Activity
Work through the entries below line by line and give the number of lines with the string "announcement", nothing else.

(Collected data entries)
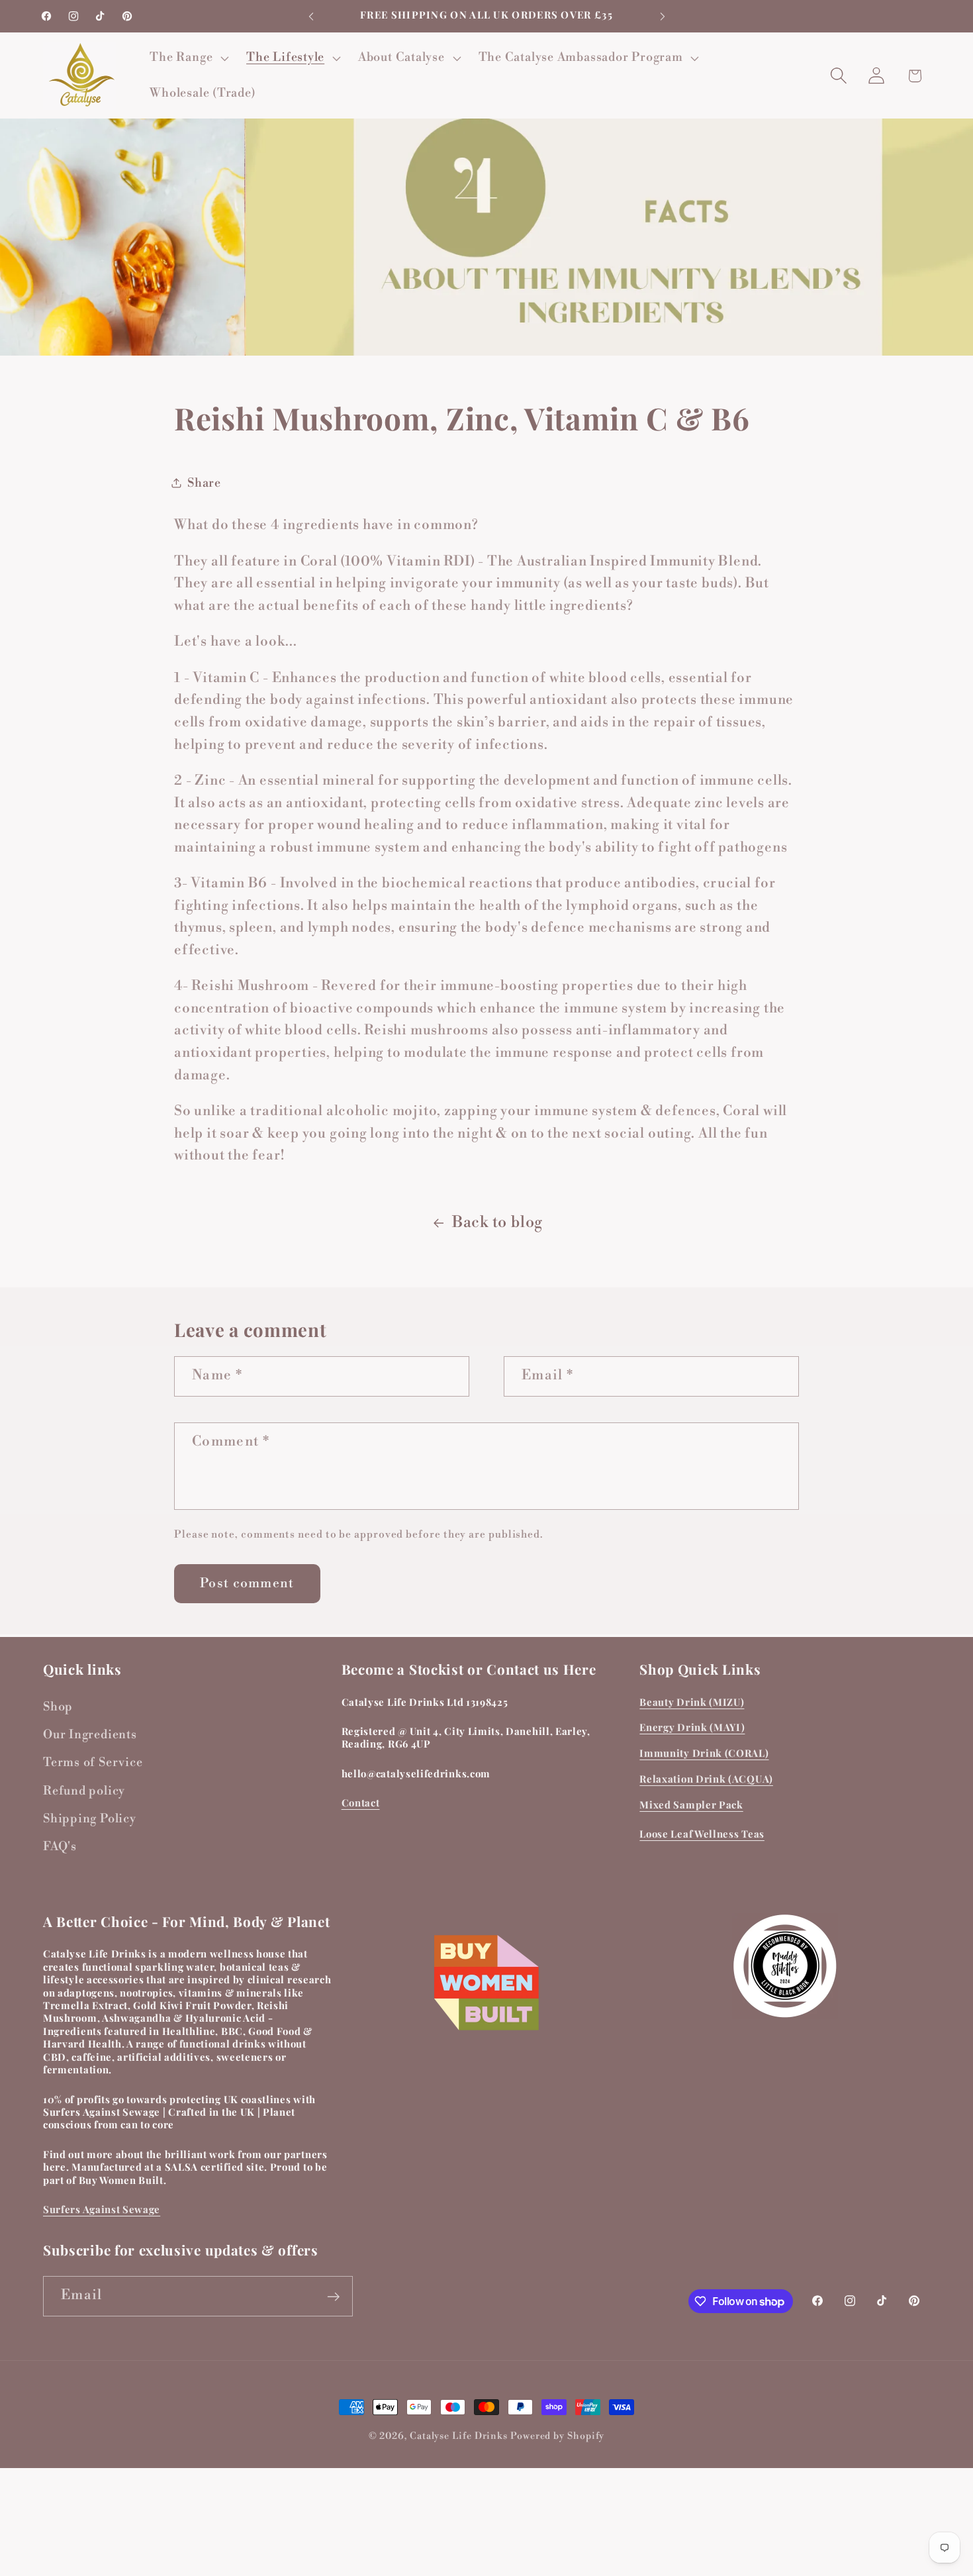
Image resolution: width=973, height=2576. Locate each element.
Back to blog (497, 1222)
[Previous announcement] (311, 16)
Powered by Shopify (557, 2436)
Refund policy (84, 1791)
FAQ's (60, 1847)
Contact (361, 1803)
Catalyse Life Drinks (459, 2436)
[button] (188, 58)
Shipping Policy (89, 1819)
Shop (58, 1706)
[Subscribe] (333, 2297)
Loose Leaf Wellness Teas (701, 1834)
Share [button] (204, 483)
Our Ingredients (90, 1735)
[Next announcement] (662, 16)
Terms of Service (92, 1763)
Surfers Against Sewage (101, 2209)
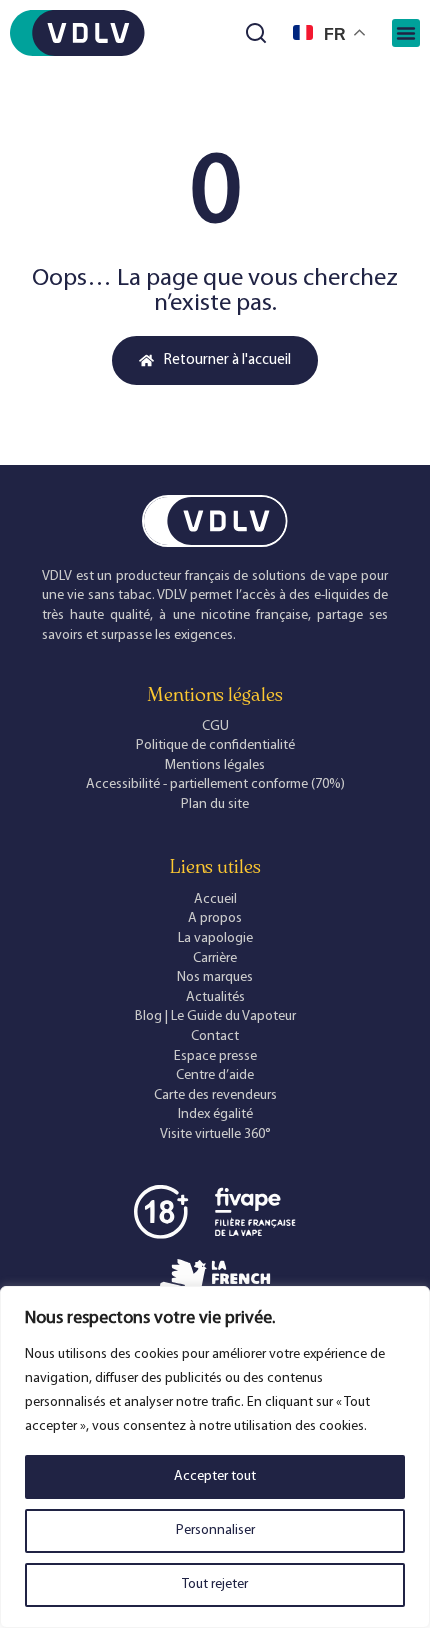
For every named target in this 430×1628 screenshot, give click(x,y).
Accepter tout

Exercise result
2